Meta, the parent company of Facebook and Instagram, has disclosed that it utilized publicly available Facebook and Instagram posts to train its latest virtual assistant, Meta AI.

Meta AI

In an exclusive interview with Reuters, the company’s top policy executive, Nick Clegg, emphasized their commitment to safeguarding user privacy by excluding private posts intended solely for friends and family from the training dataset.

Clegg further stated that private chats from Meta’s messaging services were not utilized as training data, and private information from the public datasets was also filtered out.

“We’ve tried to exclude datasets that have a heavy preponderance of personal information,” Clegg remarked, underscoring that the “vast majority” of the data used for training was publicly accessible.

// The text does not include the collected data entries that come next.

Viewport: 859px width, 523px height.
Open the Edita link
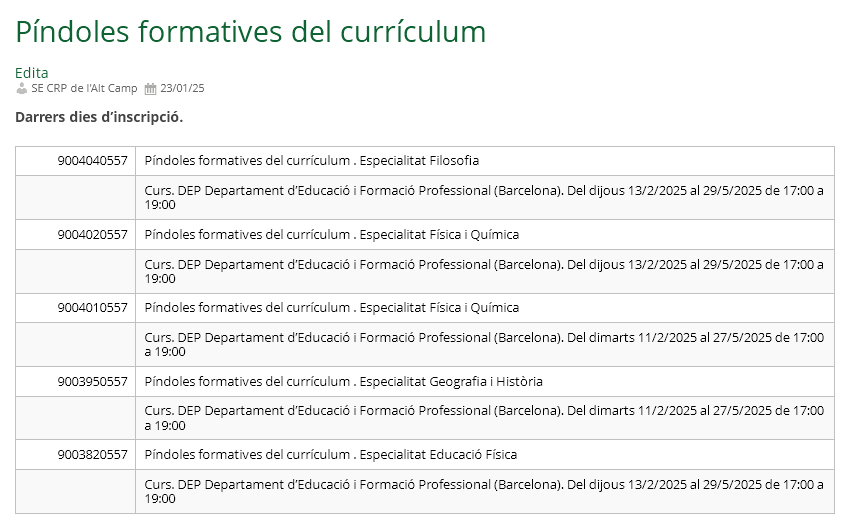pos(32,72)
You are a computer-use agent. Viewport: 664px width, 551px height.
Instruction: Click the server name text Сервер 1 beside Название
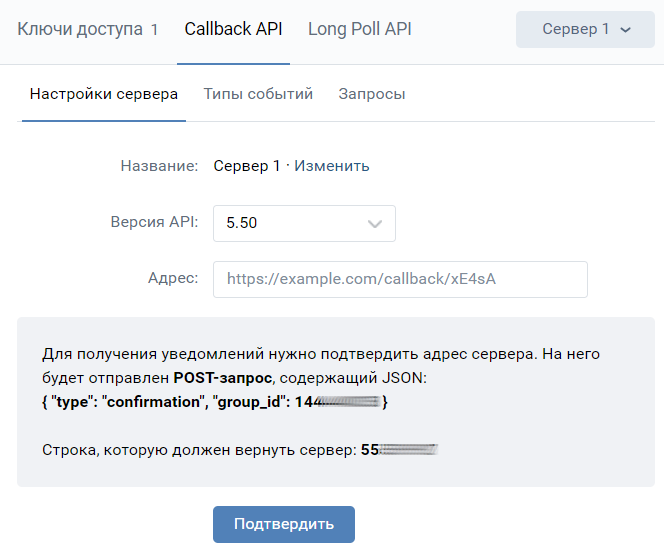(247, 166)
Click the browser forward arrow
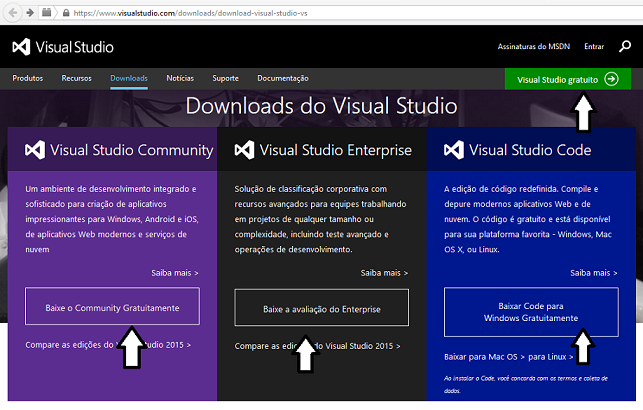The image size is (643, 410). click(x=29, y=12)
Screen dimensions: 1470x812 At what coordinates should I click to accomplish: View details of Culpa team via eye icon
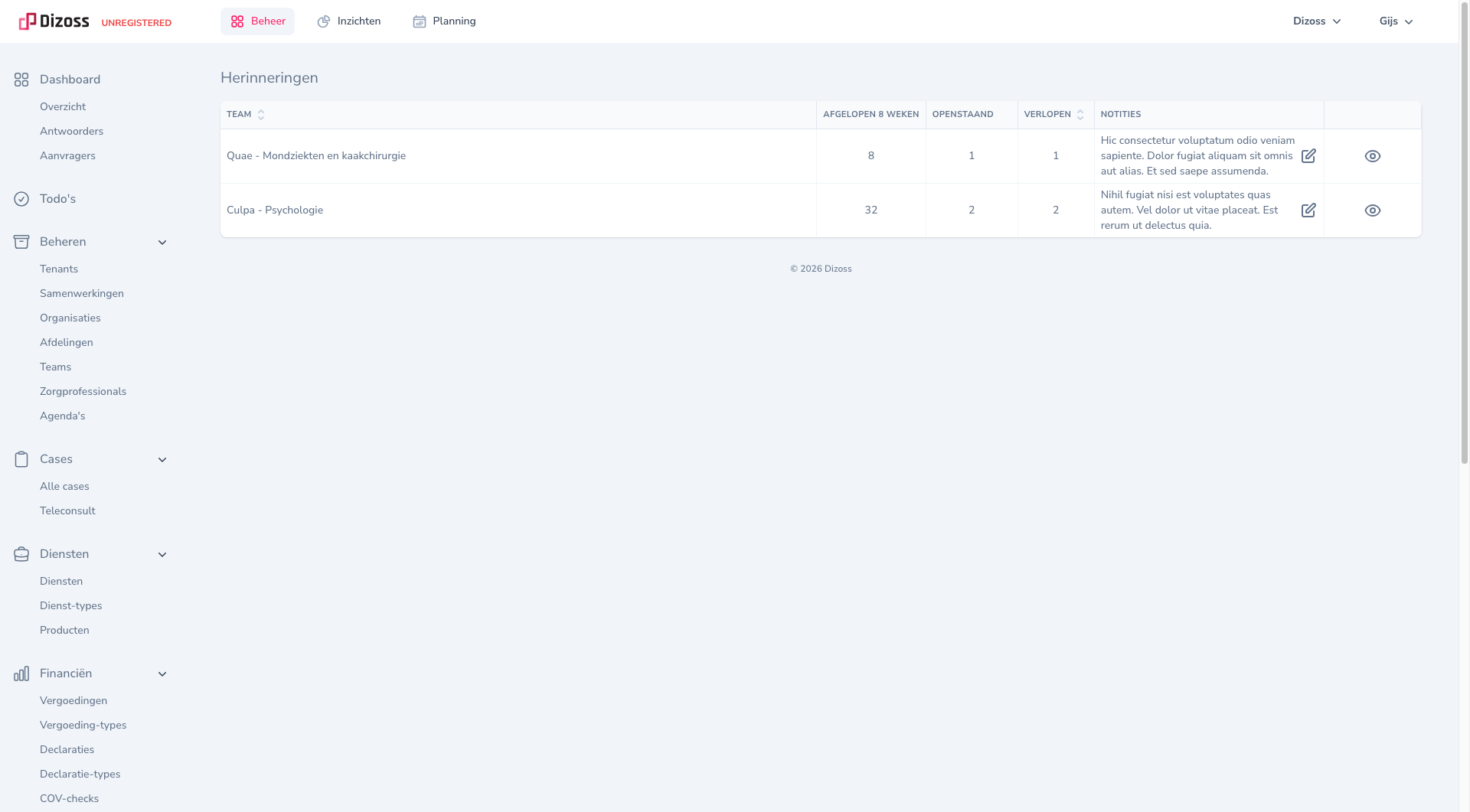pyautogui.click(x=1372, y=210)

The decision by Meta to draw from public social media posts raises concerns in an environment where tech giants like Meta, OpenAI, and Google have faced criticism for utilizing internet-scraped information without proper authorization for their AI models.

Meta AI 2

The development of Meta AI, which relied on a custom model based on the potent Llama 2 large language model, represents a significant product launch within the company’s portfolio of consumer-facing AI tools.

Meta AI also utilizes a novel model named Emu, designed for generating images from text prompts.

CEO Mark Zuckerberg unveiled this innovative offering during Meta’s annual Connect conference, which notably shifted its focus this year from augmented and virtual reality to artificial intelligence.

This versatile product will be capable of generating text, audio, and imagery, with real-time information accessible through a partnership with Microsoft’s Bing search engine.

Meta says public Facebook and Instagram posts served as crucial training data for Meta AI, encompassing both text and images.

Emu’s image generation capabilities were honed using these posts, while chat functions drew from Llama 2, supplemented with publicly available and annotated datasets.

To ensure responsible usage, Meta has imposed safety restrictions on the content generated by Meta AI, including a prohibition on the creation of lifelike images of public figures.